■ **TASK REQUIREMENTS**: Each line of the data below containing "Select" needs to be listed.

Top of MATERIALS PROVIDED

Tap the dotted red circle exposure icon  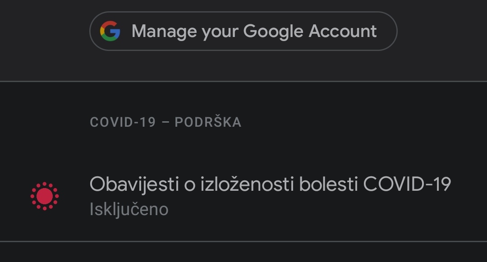[x=45, y=196]
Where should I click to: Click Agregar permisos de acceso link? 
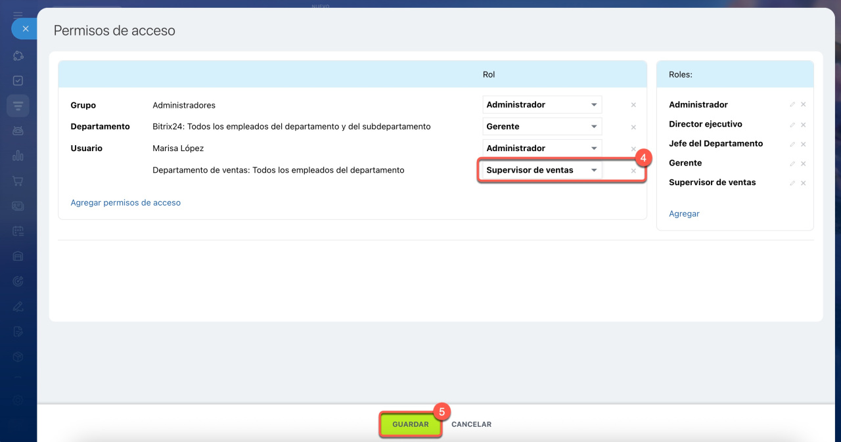coord(125,203)
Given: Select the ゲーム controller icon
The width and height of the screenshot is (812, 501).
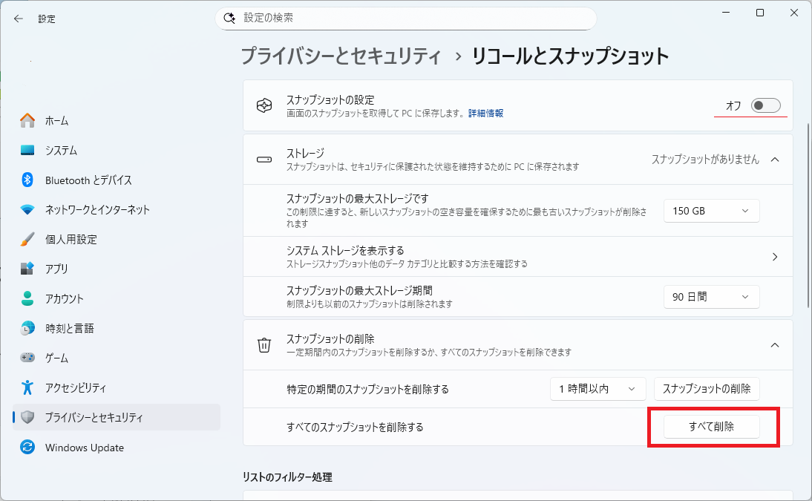Looking at the screenshot, I should coord(28,358).
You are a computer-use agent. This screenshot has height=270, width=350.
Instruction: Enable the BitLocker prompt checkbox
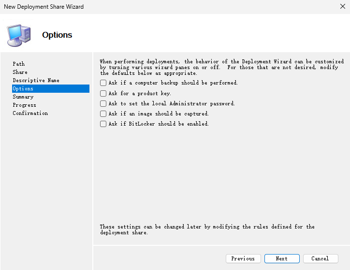click(x=103, y=124)
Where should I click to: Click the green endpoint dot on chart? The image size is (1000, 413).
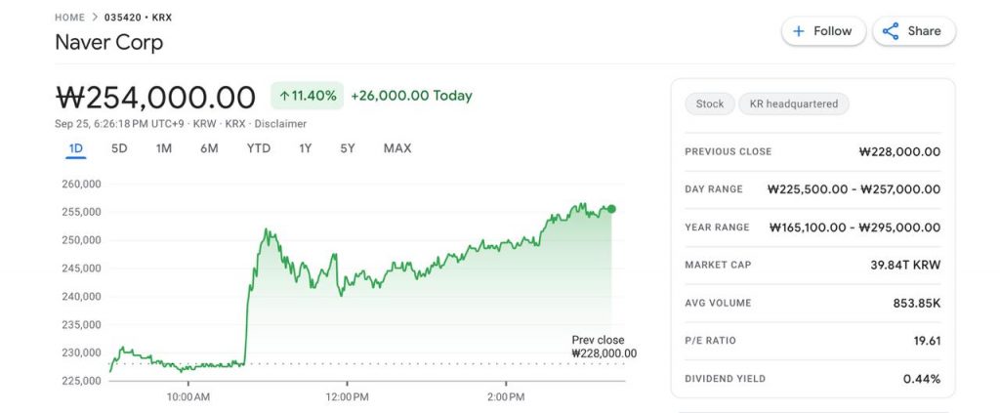pyautogui.click(x=611, y=209)
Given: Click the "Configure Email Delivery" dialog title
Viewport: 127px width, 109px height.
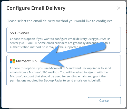Looking at the screenshot, I should (36, 8).
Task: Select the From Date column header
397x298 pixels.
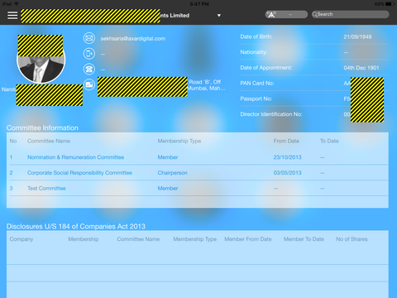Action: (286, 141)
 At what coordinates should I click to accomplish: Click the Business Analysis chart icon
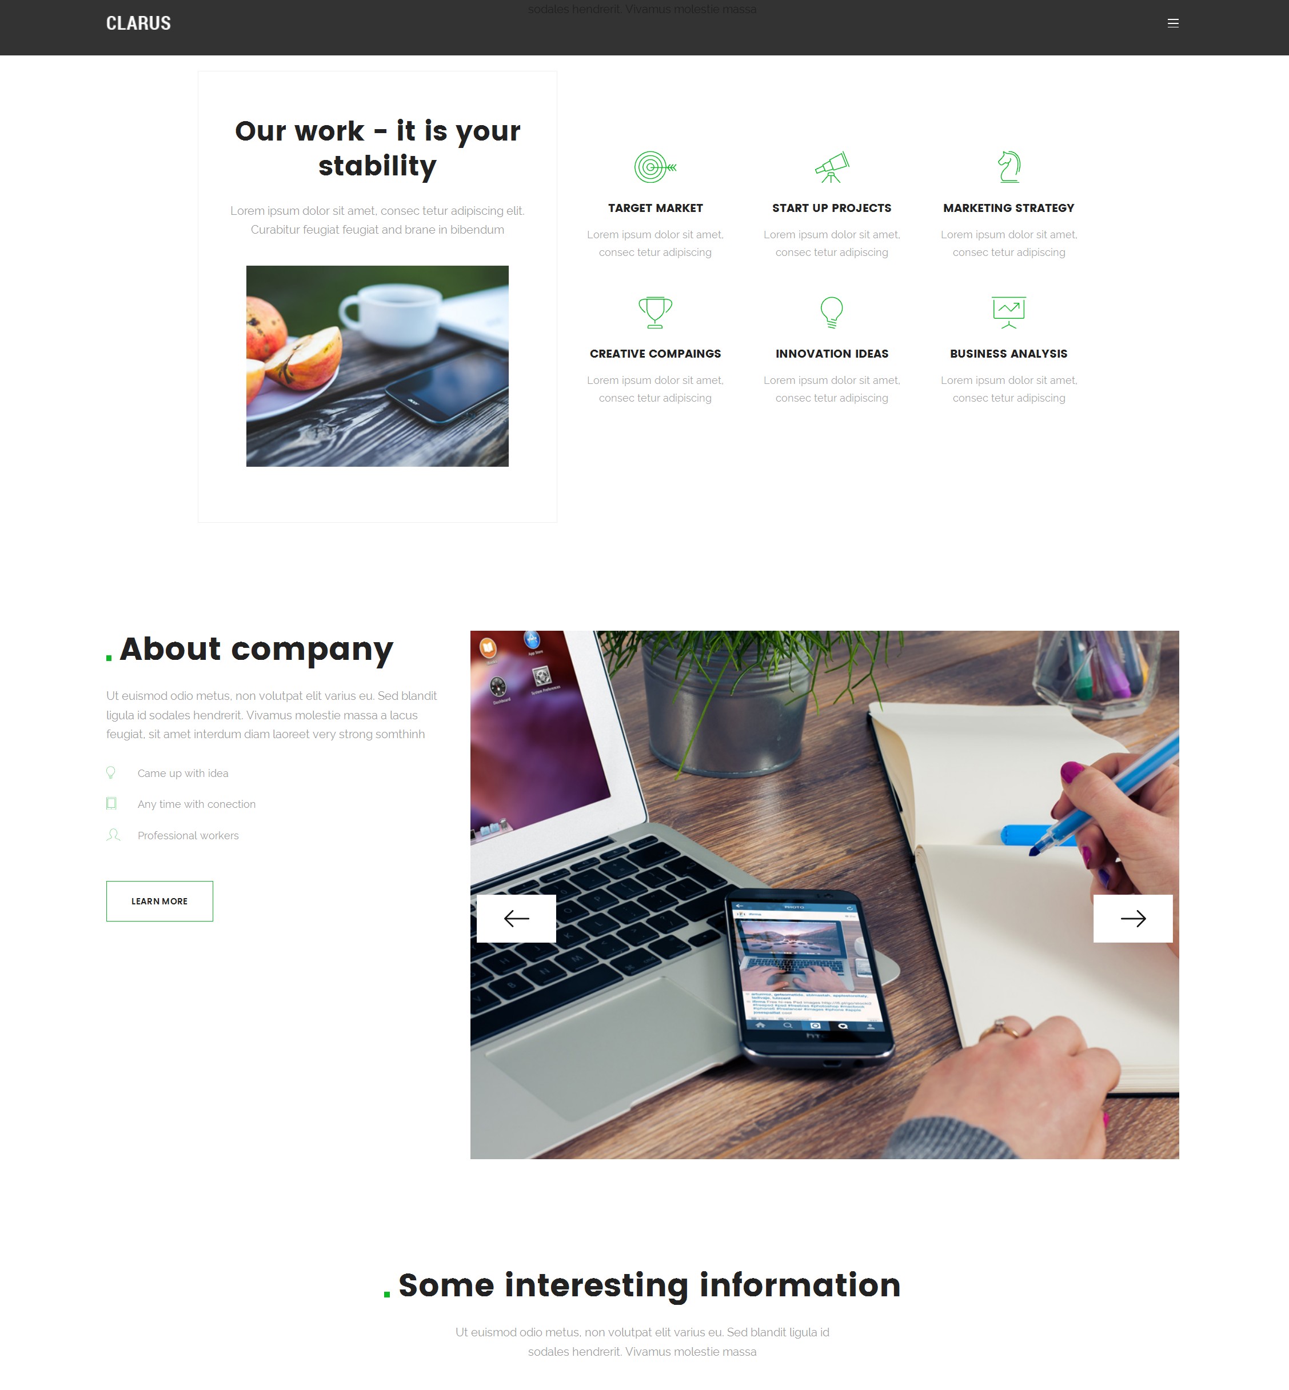[1008, 312]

Bottom of MATERIALS PROVIDED

■ **ANSWER AREA**:
Given: Select the ゲーム controller icon
Task: Select the From Date column header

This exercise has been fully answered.